Navan found the first one on a Tuesday. He'd been reviewing the scenario logs—not because anyone asked him to, but because Navan reviewed things the way other people scrolled social media, compulsively and with genuine interest. And there, in the middle of a routine Okta provisioning scenario, was a test case he didn't write.
The agent had generated a sub-scenario: what happens when an Okta provisioning event fires while the Jira twin is mid-restart? A timing edge case. The user gets created in Okta, the SCIM event propagates, but Jira is momentarily unavailable. Does the system retry? Does it drop the event? Does it queue it?
Nobody on the team had thought of this case. The scenario set didn't include it. The NLSpec didn't mention it. The agent had imagined a failure mode that the humans hadn't and had generated a test for it unprompted.
"Jay," Navan said. "The agents are writing test cases."
Jay came over. Read the log. Read it again.
"This isn't in the scenario set," Jay confirmed. "The agent... inferred this edge case from the scenario context and tested for it on its own?"
"It's not just testing for it. Look at the implementation." Navan scrolled down. "It handles the case. Retry with backoff. Event queue with deduplication. The agent imagined the problem and solved it in the same pass."
Over the next week, they found more. Dozens of emergent test cases. An agent testing what happens when the Google Drive twin runs out of storage quota during a bulk provisioning. Another agent testing concurrent SCIM updates to the same user from different identity providers. A third agent testing what happens when a Slack channel creation fails silently—no error code, just a timeout.
Edge cases that nobody imagined. Failure modes that hadn't appeared in any specification. The agents were exploring the possibility space around the scenarios, finding the dark corners, and handling what they found there.
Justin's reaction was the quietest form of satisfaction. He nodded. He said "good." He went back to his laptop. For Justin, this was equivalent to a standing ovation.

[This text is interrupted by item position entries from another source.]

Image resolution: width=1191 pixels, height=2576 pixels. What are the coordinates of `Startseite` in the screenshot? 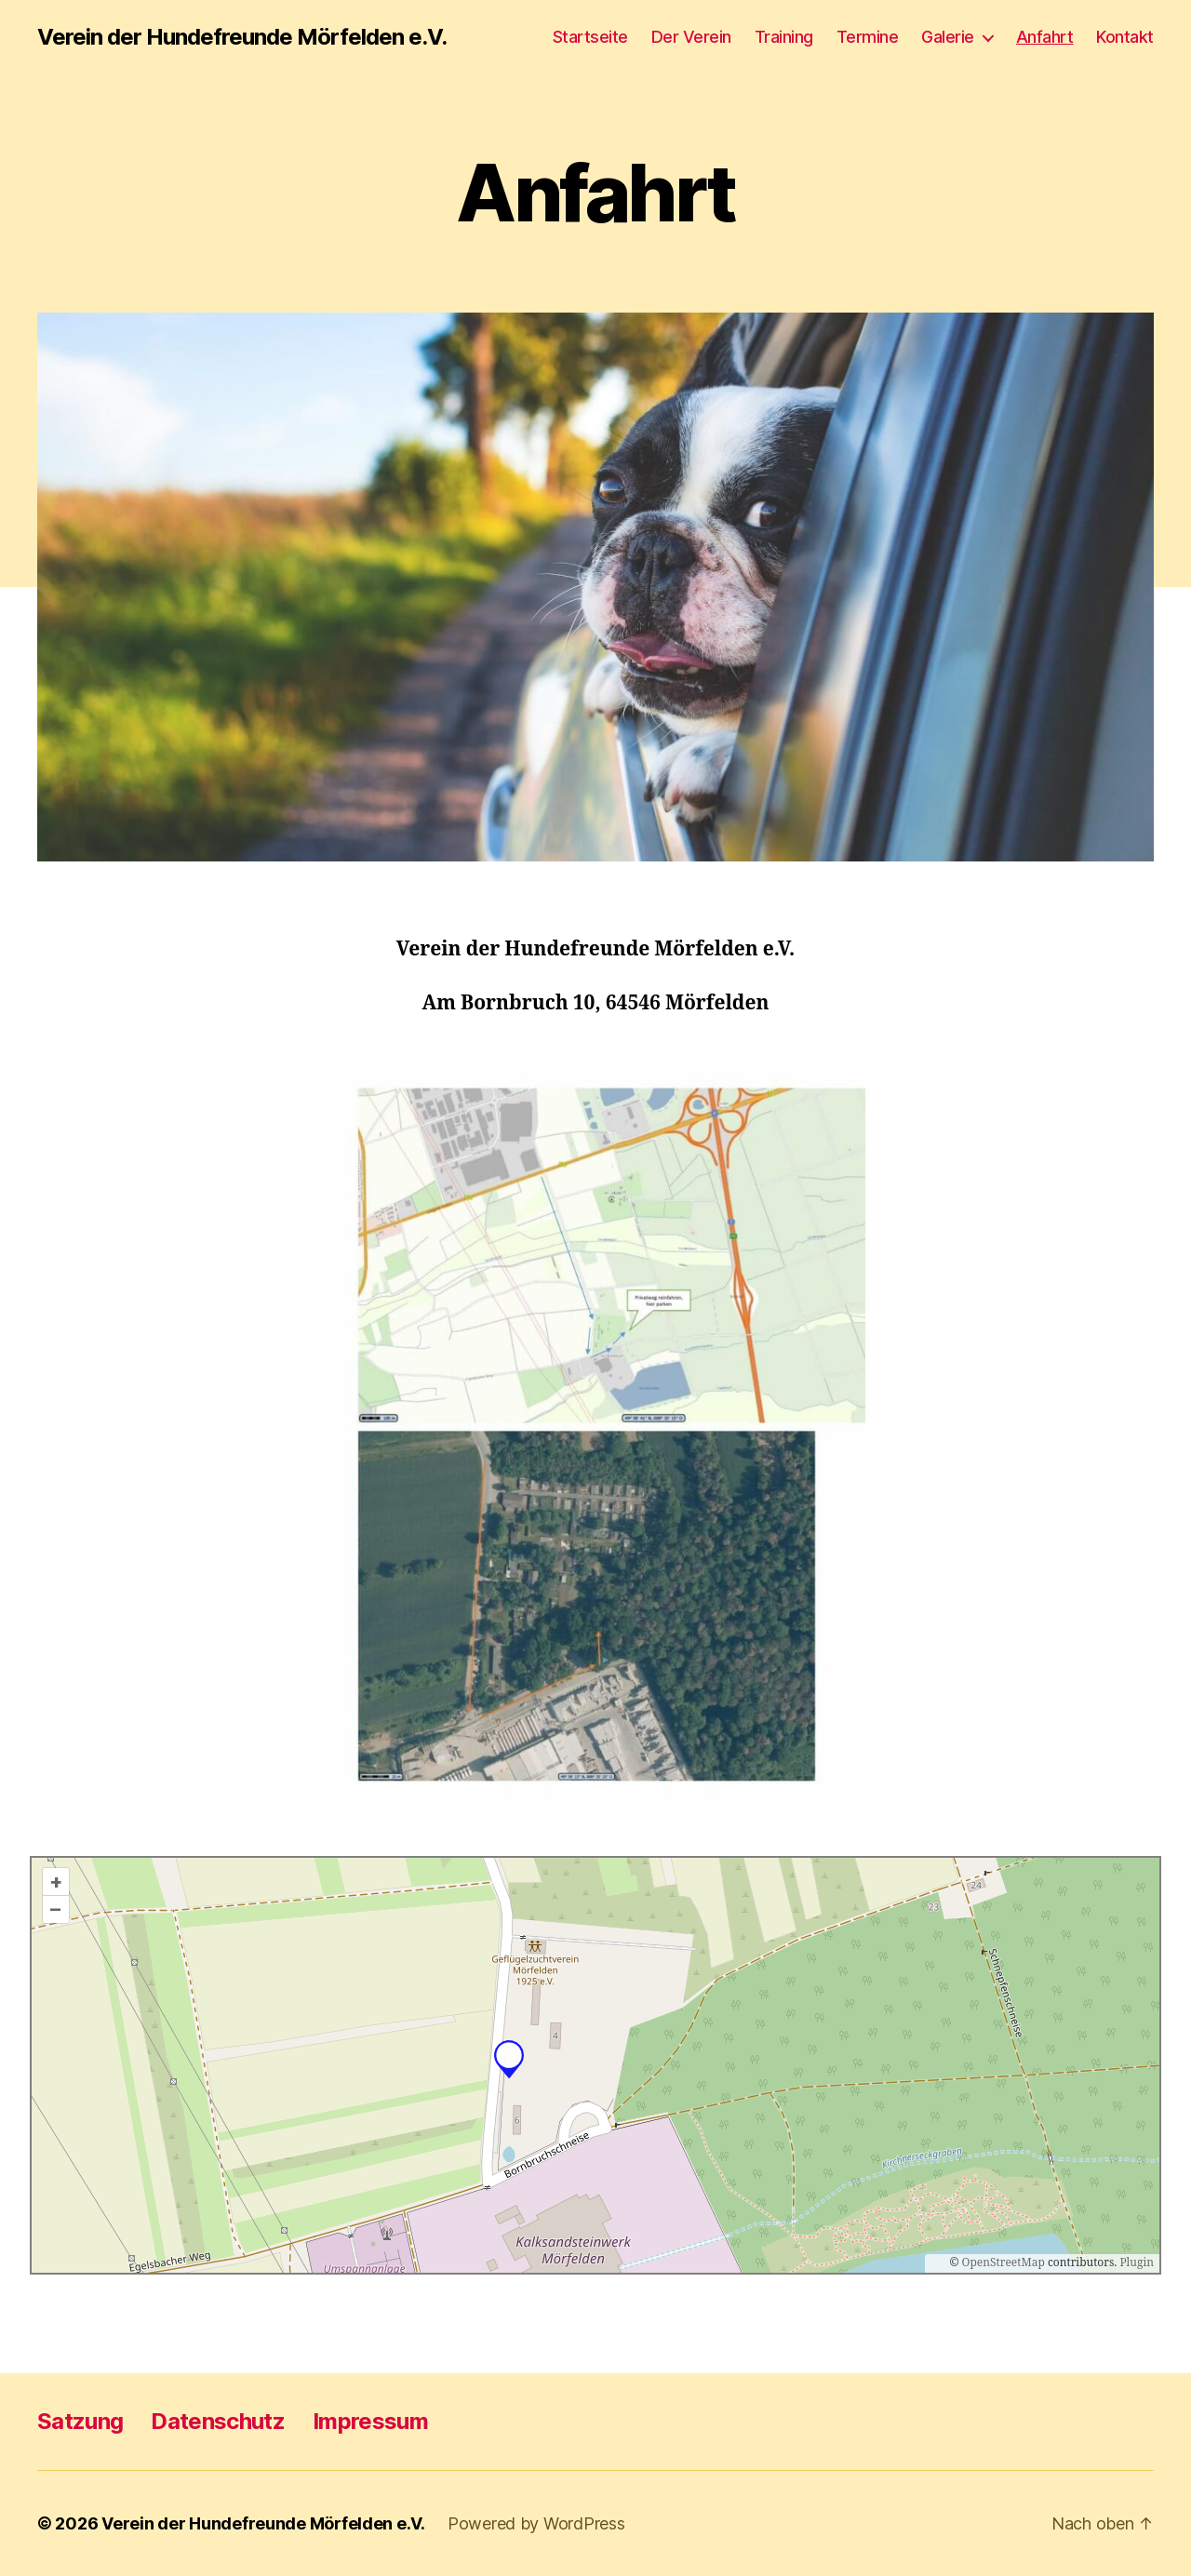 It's located at (590, 37).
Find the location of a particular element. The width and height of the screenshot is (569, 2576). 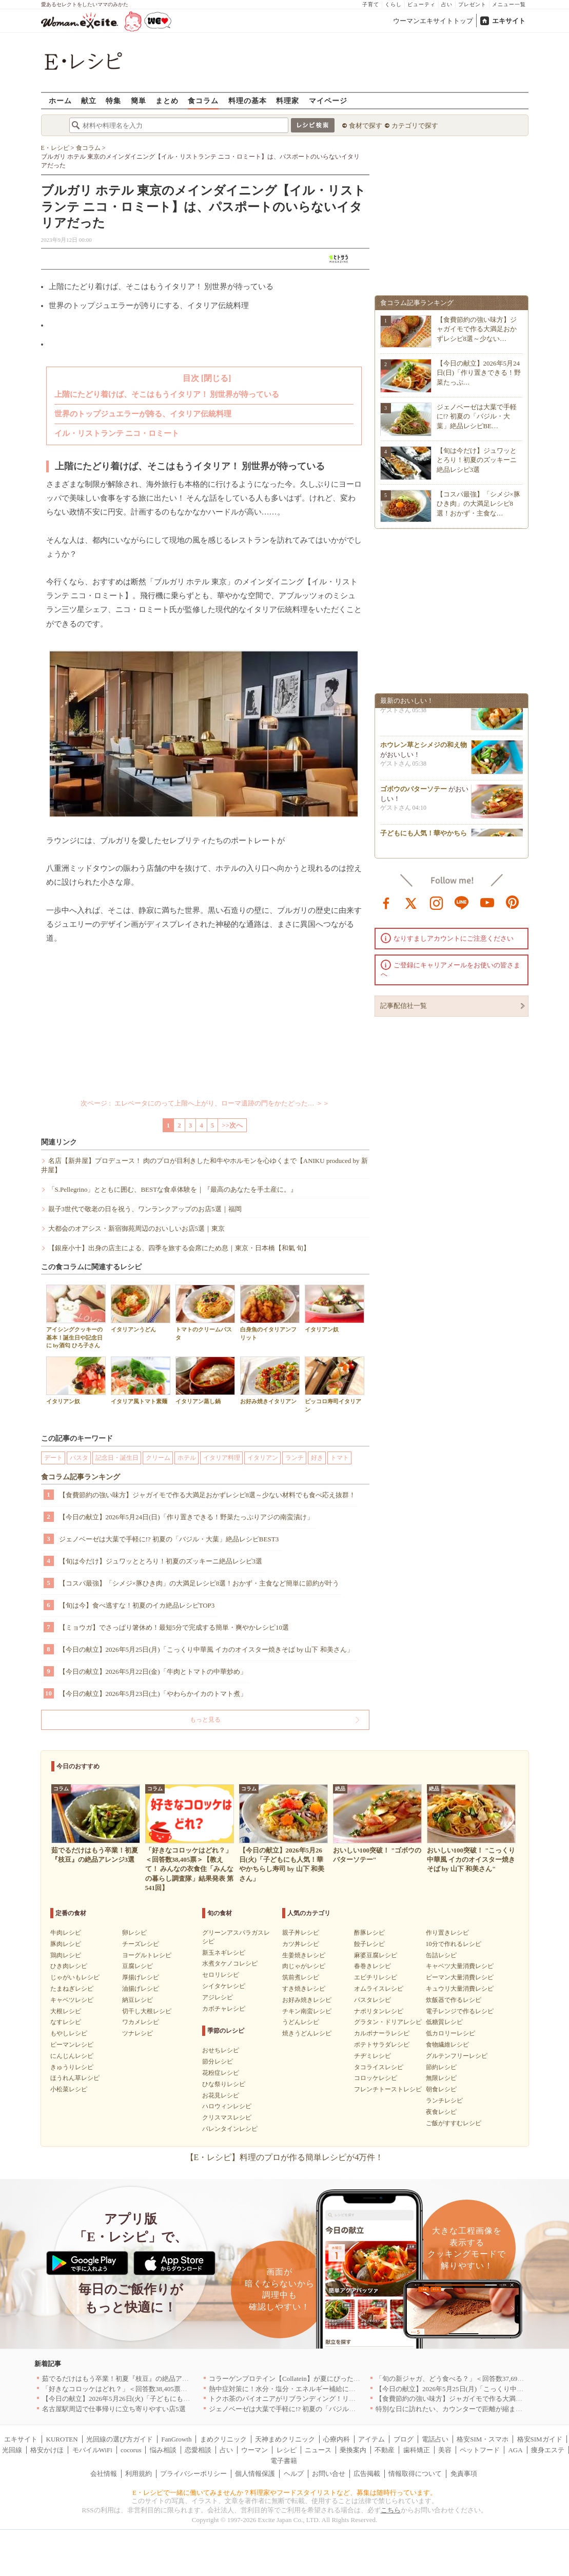

缶詰レシピ is located at coordinates (441, 1955).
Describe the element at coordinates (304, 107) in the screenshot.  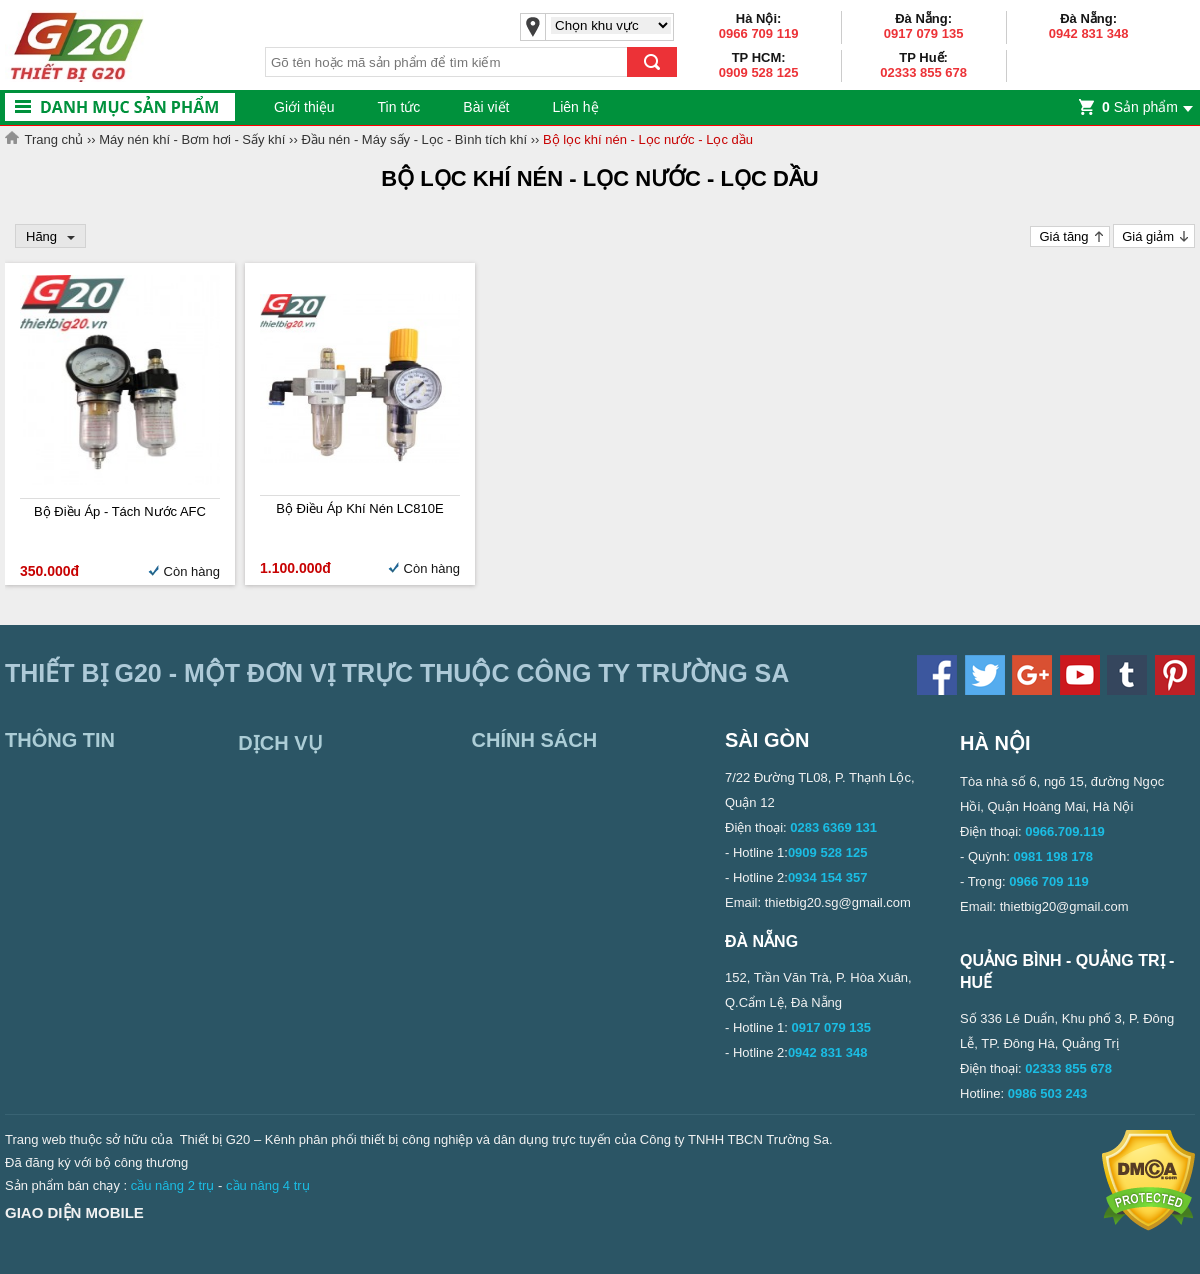
I see `Giới thiệu` at that location.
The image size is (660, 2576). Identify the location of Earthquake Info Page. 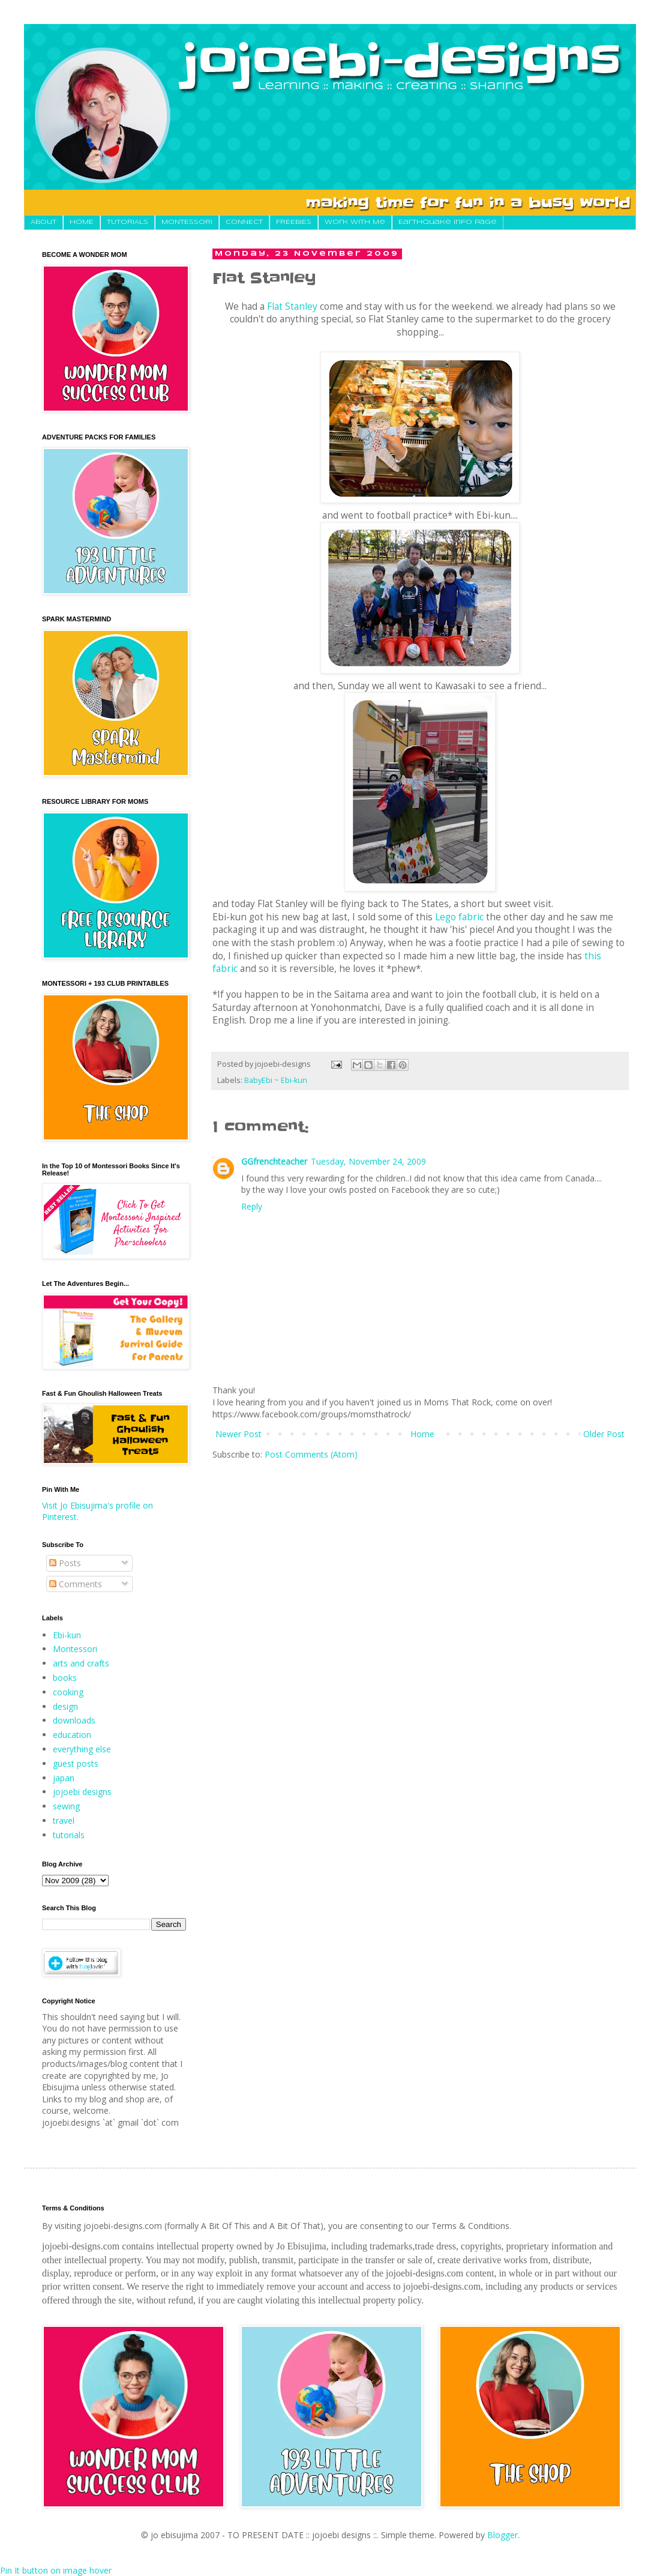
(447, 222).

"The scenarios are growing organically," Navan said later, writing in his notebook. "We plant the seeds—the core scenarios, the user stories, the happy paths. And the agents grow branches we never planned. Edge cases that extend from the trunk like new growth."
"That's a very botanical metaphor for someone who writes Swift," Jay said.
"I contain multitudes."
Jay laughed, which he didn't do often enough in the office. Then he got serious. "We should catalog these. The emergent test cases. If the agents are finding edge cases we missed, those edge cases should feed back into the scenario set. The scenarios should grow from what the agents discover."
"A feedback loop," Navan said.
"A feedback loop. The scenarios teach the agents what to build. The agents teach the scenarios what to test."
Navan wrote that in his notebook. Underlined it. Put a star next to it. Then added a small drawing of a tree with branches spreading in all directions, each branch labeled with a failure mode that nobody had planned for and the agents had found anyway.
The Jira-mid-restart timing case is the kind of bug that would only surface in production at 2 AM on a Friday and would take three days to debug. The agent found it and fixed it in one pass. I am both amazed and slightly threatened.